The mean of a random variable is defined to be
\[ \mu_{X} = \text{mean}[X] \triangleq \text{E}[X] \]
For a discrete random variable we would have
\[ \mu_{X} = \text{mean}[X] = \sum_{x} x \cdot p(x) \]
For a continuous random variable, we would essentially replace the sum with an integral.
The variance of a random variable \(X\) is given by
\[ \sigma^2_{X} = \text{var}[X] \triangleq \text{E}[(X - \mu_X)^2] = \text{E}[X^2] - (\mu_X)^2. \]

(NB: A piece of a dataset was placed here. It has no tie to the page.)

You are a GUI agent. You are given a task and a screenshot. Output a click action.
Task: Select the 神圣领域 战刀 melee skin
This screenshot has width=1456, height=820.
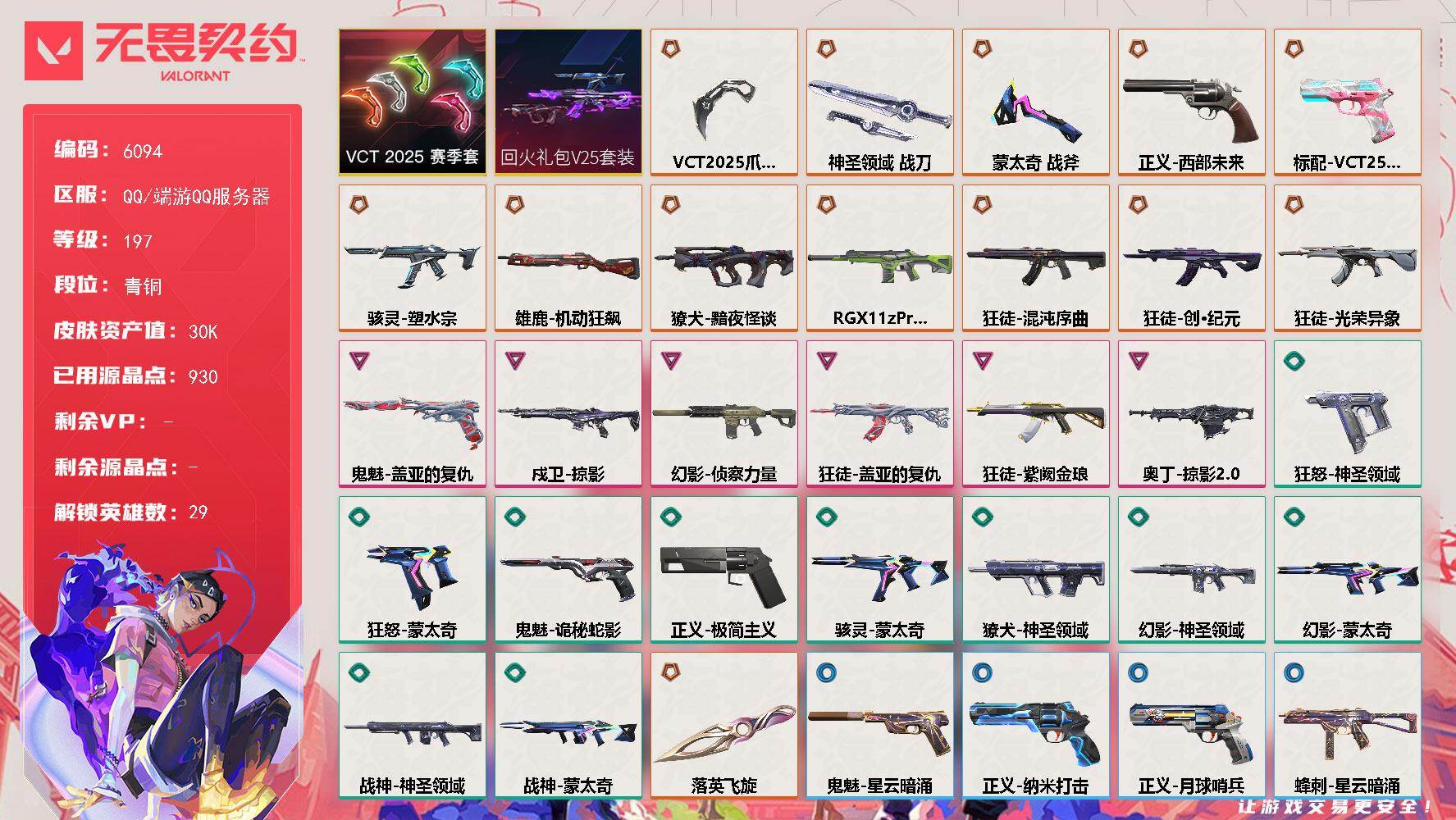click(879, 102)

The standard deviation of a random variable \(X\)is given by
\[ \sigma_{X} = \text{sd}[X] \triangleq \sqrt{\sigma^2_{X}} = \sqrt{\text{var}[X]}. \]
The covariance of random variables \(X\) and \(Y\) is given by
\[ \text{cov}[X, Y] \triangleq \text{E}[(X - \text{E}[X])(Y - \text{E}[Y])] = \text{E}[XY] - \text{E}[X] \cdot \text{E}[Y]. \]

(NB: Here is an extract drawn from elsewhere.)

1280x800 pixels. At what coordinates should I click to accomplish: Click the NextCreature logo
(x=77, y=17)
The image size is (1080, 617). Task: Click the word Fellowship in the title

If \(X\) is a random variable with mean \(\text{E}[X]\) and variance \(\text{Var}[X]\), then
\[ \text{E}[a X + b] = a \cdot \text{E}[X] + b \]
\[ \text{Var}[a X + b] = a^2 \cdot \text{Var}[X] \]
If \(X\) and \(Y\) are random variables with
Then
\[ \text{E}[a X + b Y + c] = a\mu_X + b\mu_Y +c \]
and
\[ \text{Var}[a X + b Y + c] = a^2\sigma^2_X + b\sigma^2_Y + 2ab\sigma_{XY}. \]
If \(X\) and \(Y\) and independent random variables, then \(\text{cov}[X, Y] = 0.\) (The reverse is not necessarily true.)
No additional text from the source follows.